Dini Bilgiler
Baba duası hürmetine
Aşare-i mübeşşereden, yani dünyâda iken Cennetle müjdelenen on sahâbî’den biri. Künyesi Ebû Aver ve Ebû Sevir idi. Nesebi Sa’îd bin Zeyd bin Amr bin Nüfeyl bin Rezâh bin Adiyy bin Kâ’b bin Lüeyd idi. Kâ’b bin Lüey’de Peygamberimiz Muhammed ( aleyhisselâm ) ile nesebi birleşir. Annesi Fâtıma binti Ba’ce İbni Halef el-Huzariyyedir. Dedesi Amr Hazreti Ömer İbni Hattab’ın amcasıdır. Hazreti Ömer’in hem eniştesi hem de kayınbirâderidir. Kızkardeşi Âtike binti Amr, Hazreti Ömer’in, onun kızkardeşi Fâtıma binti Hattab da kendisinin hanımı idi. Saîd bin Zeyd, 51 (m. 671) senesinde Medine’ye yakın yeşilliği bol ve güzel bir yer olan Akîk’te yetmiş yaşlarında vefât etti. Cenâzesini Sa’d bin Ebî Vakkas ( radıyallahü anh ) yıkayıp, techîz etti.

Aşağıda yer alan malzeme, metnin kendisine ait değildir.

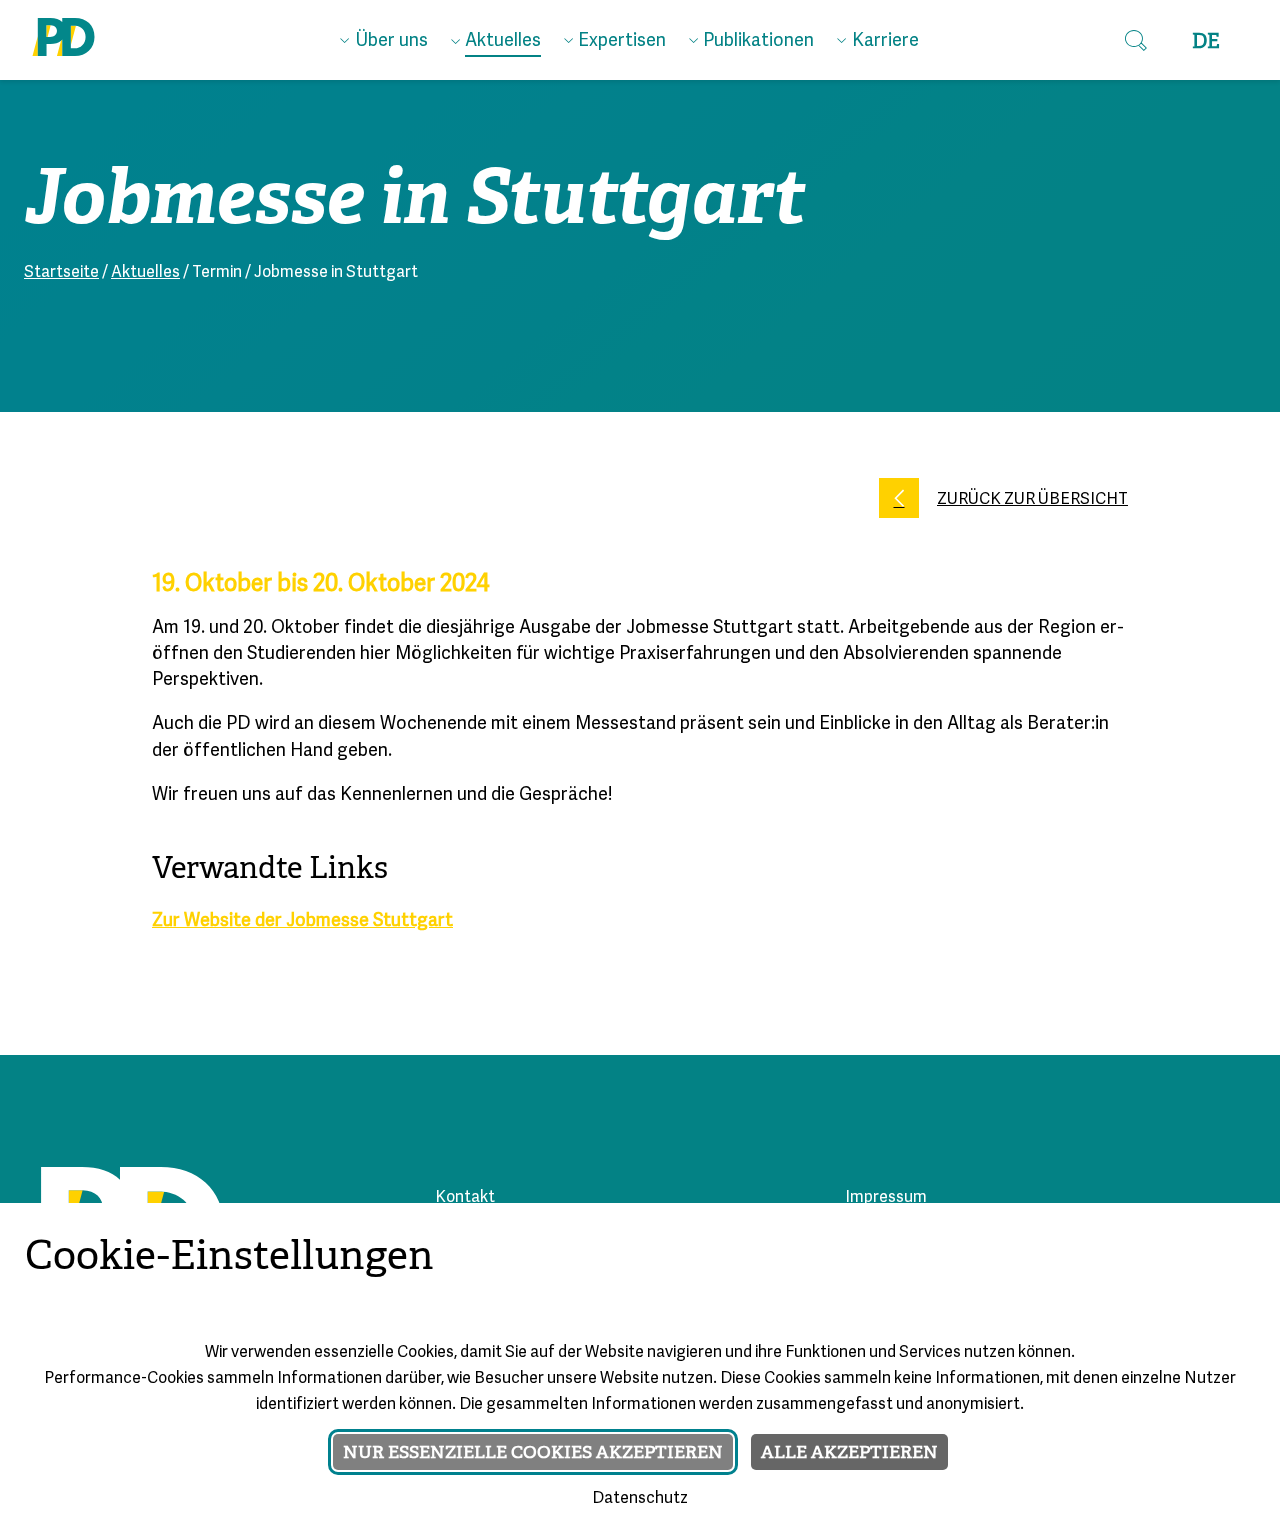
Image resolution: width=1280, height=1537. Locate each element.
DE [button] (1206, 41)
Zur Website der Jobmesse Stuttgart (302, 921)
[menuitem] (383, 37)
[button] (1136, 40)
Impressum (886, 1198)
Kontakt (465, 1198)
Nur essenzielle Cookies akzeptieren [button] (533, 1452)
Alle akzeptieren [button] (849, 1452)
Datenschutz (640, 1499)
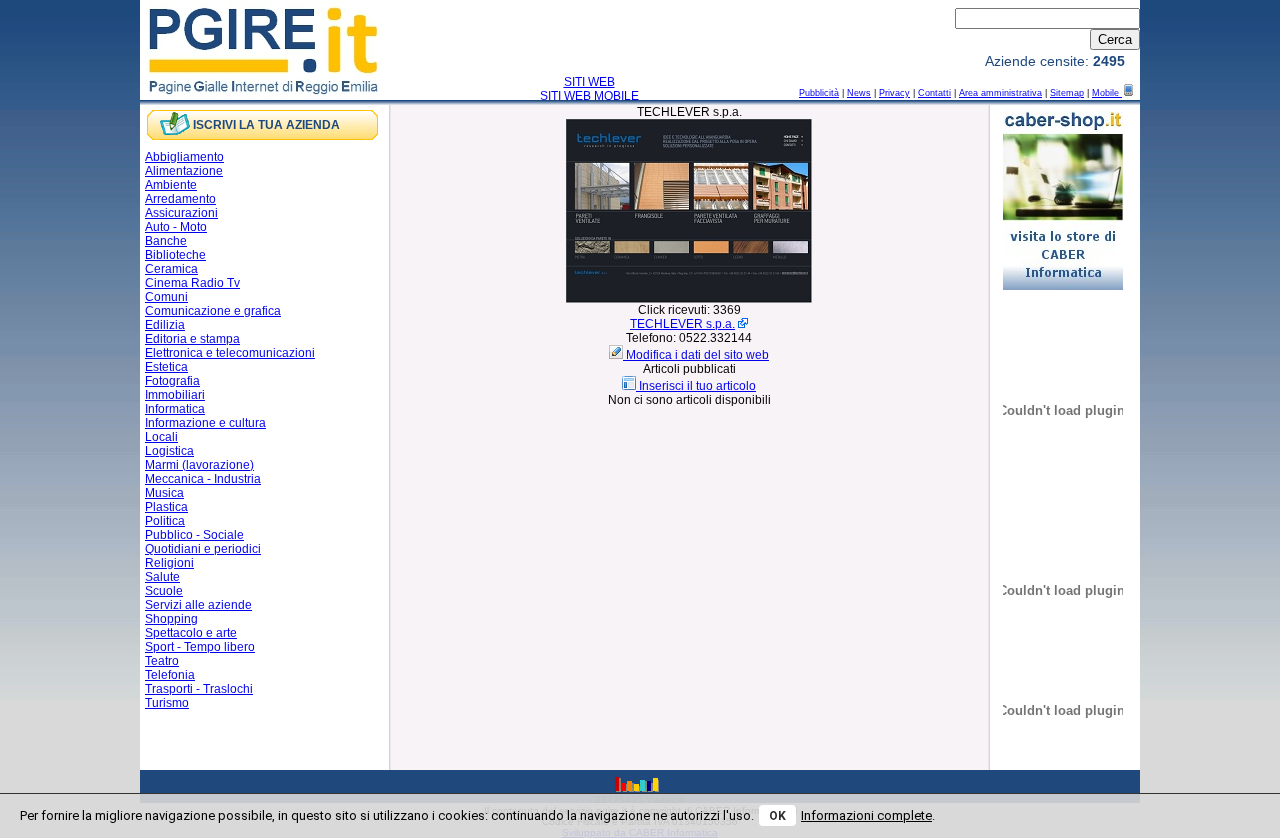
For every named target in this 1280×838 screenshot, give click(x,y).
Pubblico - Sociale (194, 535)
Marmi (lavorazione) (199, 465)
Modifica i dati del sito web (697, 355)
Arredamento (180, 199)
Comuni (166, 297)
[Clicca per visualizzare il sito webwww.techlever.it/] (689, 299)
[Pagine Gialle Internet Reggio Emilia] (264, 93)
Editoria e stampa (192, 339)
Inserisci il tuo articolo (697, 386)
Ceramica (171, 269)
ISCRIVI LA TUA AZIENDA (266, 125)
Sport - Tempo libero (200, 647)
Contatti (934, 93)
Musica (164, 493)
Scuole (164, 591)
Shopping (171, 619)
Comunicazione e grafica (213, 311)
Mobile (1107, 93)
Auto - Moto (176, 227)
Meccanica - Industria (203, 479)
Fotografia (172, 381)
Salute (162, 577)
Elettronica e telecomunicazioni (230, 353)
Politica (165, 521)
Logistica (169, 451)
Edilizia (165, 325)
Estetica (166, 367)
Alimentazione (184, 171)
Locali (161, 437)
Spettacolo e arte (191, 633)
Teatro (162, 661)
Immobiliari (175, 395)
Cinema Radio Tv (192, 283)
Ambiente (171, 185)
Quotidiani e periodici (203, 549)
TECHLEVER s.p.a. (682, 324)
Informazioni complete (866, 815)
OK (777, 816)
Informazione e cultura (205, 423)
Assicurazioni (181, 213)
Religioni (169, 563)
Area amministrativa (1000, 93)
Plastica (166, 507)
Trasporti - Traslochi (199, 689)
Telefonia (170, 675)
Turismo (167, 703)
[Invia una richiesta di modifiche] (617, 355)
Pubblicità (819, 93)
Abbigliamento (184, 157)
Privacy (894, 93)
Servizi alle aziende (198, 605)
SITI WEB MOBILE (589, 96)
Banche (166, 241)
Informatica (175, 409)
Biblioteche (175, 255)
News (859, 93)
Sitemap (1067, 93)
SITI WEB (589, 82)
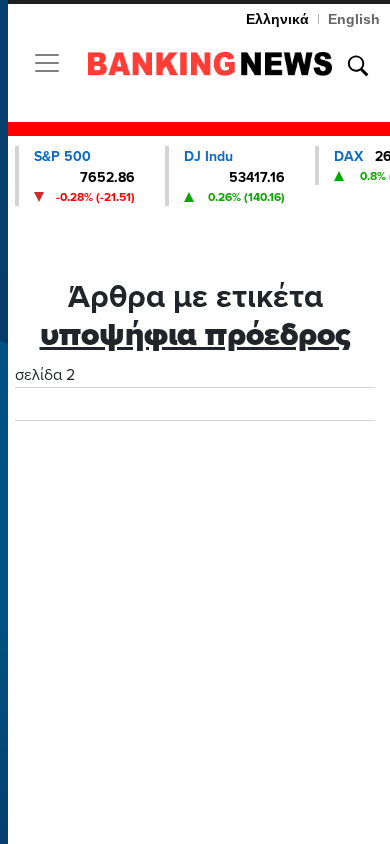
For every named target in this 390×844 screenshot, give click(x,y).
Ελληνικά (277, 19)
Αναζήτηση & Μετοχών (358, 66)
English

Abdullah bin Ömer ( radıyallahü anh ) namazını kıldırdı. Medine’de Bâki Kabristanlığına Eshâb-ı kiramın omuzları üstünde getirilip, Sa’d bin Vakkas ( radıyallahü anh ) ile Abdullah bin Ömer kabre indirerek defn edildi.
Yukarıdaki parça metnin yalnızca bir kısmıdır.